--- Document ---

Sydney Film Festival opens on Wednesday, with a 12-day program of cinema from Australia and abroad; from shorts to streaming series to endurance cinema; from documentary to cinema mash-up and horror.
Big names on this year's line-up include Wes Anderson, Jane Campion (presenting a retrospective of her work), Wim Wenders and documentarian Frederick Wiseman; and cineaste favourites Kore-eda Hirokazu, Jafar Panahi, Aki Kaurismäki and Christian Petzold.
Among the local filmmaking talent, Warwick Thornton (Sweet Country; Samson and Delilah) and first-time feature directors Allan Clarke and Alice Englert are all presenting films as part of the Official Competition, in contention for $60,000 Sydney Film Prize; and Rachel Ward (Palm Beach; Beautiful Kate), Matthew Bate (Sam Klemke's Time Machine; Shut Up Little Man) and first-time feature maker Brenda Matthews are among the filmmakers in contention for the Documentary Australia Award.
Elsewhere on the line-up, there are bona fide blockbusters (the new Indiana Jones! The new Pixar film!); award-winners from Cannes, Sundance and the Berlin Film Festival (including Palme d'Or winner Anatomy of a Fall); restored classics; and sneak-peeks at films due for cinema release later in the year.

--- Records supplied ---

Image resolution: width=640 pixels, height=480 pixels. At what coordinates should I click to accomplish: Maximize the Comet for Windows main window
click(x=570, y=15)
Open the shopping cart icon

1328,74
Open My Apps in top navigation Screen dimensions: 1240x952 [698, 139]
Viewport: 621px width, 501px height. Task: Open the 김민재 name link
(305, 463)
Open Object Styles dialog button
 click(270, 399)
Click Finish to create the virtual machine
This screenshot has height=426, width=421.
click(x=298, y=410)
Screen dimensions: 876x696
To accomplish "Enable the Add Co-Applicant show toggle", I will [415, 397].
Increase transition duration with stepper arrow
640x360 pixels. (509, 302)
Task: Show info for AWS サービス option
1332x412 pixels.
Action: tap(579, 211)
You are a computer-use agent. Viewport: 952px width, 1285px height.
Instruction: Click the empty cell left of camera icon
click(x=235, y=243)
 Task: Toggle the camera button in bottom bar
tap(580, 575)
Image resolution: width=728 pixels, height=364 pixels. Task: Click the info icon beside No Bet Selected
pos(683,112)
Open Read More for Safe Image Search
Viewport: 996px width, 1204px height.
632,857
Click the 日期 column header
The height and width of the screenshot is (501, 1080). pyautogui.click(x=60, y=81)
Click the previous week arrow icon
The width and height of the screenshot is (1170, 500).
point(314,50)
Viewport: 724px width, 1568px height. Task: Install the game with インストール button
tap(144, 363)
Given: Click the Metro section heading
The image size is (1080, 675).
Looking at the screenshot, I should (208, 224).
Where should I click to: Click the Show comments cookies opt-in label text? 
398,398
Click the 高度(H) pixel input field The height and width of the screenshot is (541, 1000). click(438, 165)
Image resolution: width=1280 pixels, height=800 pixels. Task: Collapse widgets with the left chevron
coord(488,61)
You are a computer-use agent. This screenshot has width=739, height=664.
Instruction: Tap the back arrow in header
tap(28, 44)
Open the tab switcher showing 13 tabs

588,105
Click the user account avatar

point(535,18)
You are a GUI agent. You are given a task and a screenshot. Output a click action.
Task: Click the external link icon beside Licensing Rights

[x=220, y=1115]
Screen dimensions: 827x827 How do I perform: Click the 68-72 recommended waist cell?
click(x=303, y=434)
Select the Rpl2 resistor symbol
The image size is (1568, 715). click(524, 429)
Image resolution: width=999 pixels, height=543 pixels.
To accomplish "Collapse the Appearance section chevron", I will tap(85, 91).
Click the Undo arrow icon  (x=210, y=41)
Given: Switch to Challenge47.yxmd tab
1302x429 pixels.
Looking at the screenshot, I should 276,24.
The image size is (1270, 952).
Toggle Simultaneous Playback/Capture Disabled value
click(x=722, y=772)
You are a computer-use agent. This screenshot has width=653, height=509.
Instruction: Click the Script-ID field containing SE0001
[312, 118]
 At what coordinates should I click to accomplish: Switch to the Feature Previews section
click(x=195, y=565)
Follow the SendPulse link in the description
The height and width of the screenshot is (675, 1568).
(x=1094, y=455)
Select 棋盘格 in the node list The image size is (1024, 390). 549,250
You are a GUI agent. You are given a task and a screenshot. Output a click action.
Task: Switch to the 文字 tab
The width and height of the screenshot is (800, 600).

---

→ Written instruction 1
Can you retype the passage of the Sydney Film Festival text starting at "Sydney Film Festival" and ending at "and Christian Petzold."?
→ Written instruction 2
Could you echo the entries starting at the line that contains "Open My Apps" and ending at the line that contains "point(314,50)"?

→ Expected answer 1
Sydney Film Festival opens on Wednesday, with a 12-day program of cinema from Australia and abroad; from shorts to streaming series to endurance cinema; from documentary to cinema mash-up and horror.
Big names on this year's line-up include Wes Anderson, Jane Campion (presenting a retrospective of her work), Wim Wenders and documentarian Frederick Wiseman; and cineaste favourites Kore-eda Hirokazu, Jafar Panahi, Aki Kaurismäki and Christian Petzold.

→ Expected answer 2
Open My Apps in top navigation Screen dimensions: 1240x952 [698, 139]
Viewport: 621px width, 501px height. Task: Open the 김민재 name link
(305, 463)
Open Object Styles dialog button
 click(270, 399)
Click Finish to create the virtual machine
This screenshot has height=426, width=421.
click(x=298, y=410)
Screen dimensions: 876x696
To accomplish "Enable the Add Co-Applicant show toggle", I will [415, 397].
Increase transition duration with stepper arrow
640x360 pixels. (509, 302)
Task: Show info for AWS サービス option
1332x412 pixels.
Action: tap(579, 211)
You are a computer-use agent. Viewport: 952px width, 1285px height.
Instruction: Click the empty cell left of camera icon
click(x=235, y=243)
 Task: Toggle the camera button in bottom bar
tap(580, 575)
Image resolution: width=728 pixels, height=364 pixels. Task: Click the info icon beside No Bet Selected
pos(683,112)
Open Read More for Safe Image Search
Viewport: 996px width, 1204px height.
632,857
Click the 日期 column header
The height and width of the screenshot is (501, 1080). pyautogui.click(x=60, y=81)
Click the previous week arrow icon
The width and height of the screenshot is (1170, 500).
point(314,50)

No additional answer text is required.